◆ OBJECTIVE 1: Say whether each statement agrees with the substring-concatenation thread, answering yes or no and quoting the deciding words: (a) the code counts the words of L with a defaultdict; (b) the last post gives O(n* l *w) as the auxiliary space of the brute-force solution; (c) the docstring of the test class reads "Accepted."
◆ OBJECTIVE 2: Transcribe the part of the substring-concatenation thread between "from collections import" and "len0 = len(L[0])", inclusive.
◆ OBJECTIVE 3: Shorten the paragraph in the substring-concatenation thread that begins "Hi chentao169, as old discuss" to a single brief sentence that keeps its main facts.

___ TEXT SECTION ___

Better solution than brute-force?


  • 2
    I

    Not sure if there exists better solutions than a brute-force one. Here is my Python code.

    from collections import defaultdict
    import unittest
    
    def subconcat (S, L):
        """Substring with Concatenation of All Words.
        http://oj.leetcode.com/problems/substring-with-concatenation-of-all-words/
        """
        ret = []
        len0 = len(L[0])
        lenL = len(L)
        cntL = defaultdict(int)
        for x in L:
            cntL[x] += 1
        for i in xrange(len(S) - lenL * len0 + 1):
            cntLtmp = cntL.copy()
            for j in xrange(lenL):
                s = S[i+j*len0: i+(j+1)*len0]
                if s not in cntLtmp or cntLtmp[s] == 0:
                    break
                cntLtmp[s] -= 1
            else:  # i.e., no break
                ret.append(i)
        return ret
    
    class Test (unittest.TestCase):
        """Accepted."""
        def test (self):
            tcases = {
                ('barfoothefoobarman', '["foo", "bar"]'): [0, 9],  # barfoo, foobar
                ('axy01bb01xy', '["01", "xy"]'): [1, 7],  # xy01,01xy
                ('axy01bb01xy', '["0", "1", "x", "y"]'): [1, 7],  # xy01,01xy
                ('axy01bb01xy', '["0"]'): [3, 7],
            }
            for inp, out in tcases.iteritems():
                self.assertListEqual(subconcat(inp[0], eval(inp[1])), out)
    
    if __name__ == '__main__':
        unittest.main()

  • 0
    S

    Could you please add some words about your algorithm and also make some comments in code?


  • 0
    C
    This post is deleted!

  • 0
    S

    Hi chentao169, as old discuss will close later, could you please share your own solution or some solution in old discuss which you think is nice, rather then a link? Thanks!


  • 37
    R

    Note the above Brute force solution takes O(n* l *w) time and O( l * w) auxiliary space.

___ DATA ___

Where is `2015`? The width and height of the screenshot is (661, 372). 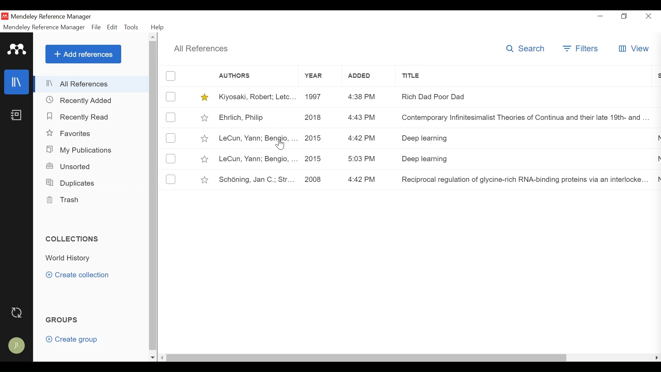 2015 is located at coordinates (313, 159).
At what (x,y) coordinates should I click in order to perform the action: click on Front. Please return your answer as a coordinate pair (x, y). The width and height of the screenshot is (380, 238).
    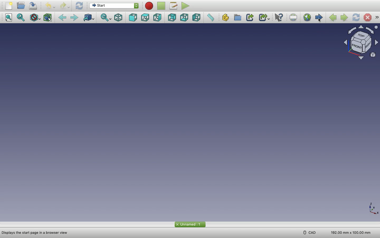
    Looking at the image, I should click on (133, 18).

___

◆ SOLUTION 1:
(a) Yes: "cntL = defaultdict(int)"
(b) No: "takes O(n* l *w) time and O( l * w) auxiliary space"
(c) Yes: """Accepted."""

◆ SOLUTION 2:
from collections import defaultdict
    import unittest
    
    def subconcat (S, L):
        """Substring with Concatenation of All Words.
        http://oj.leetcode.com/problems/substring-with-concatenation-of-all-words/
        """
        ret = []
        len0 = len(L[0])

◆ SOLUTION 3: Because the old discussion will close, chentao169 is asked to share their own solution, or a good one from the old discussion, instead of a link.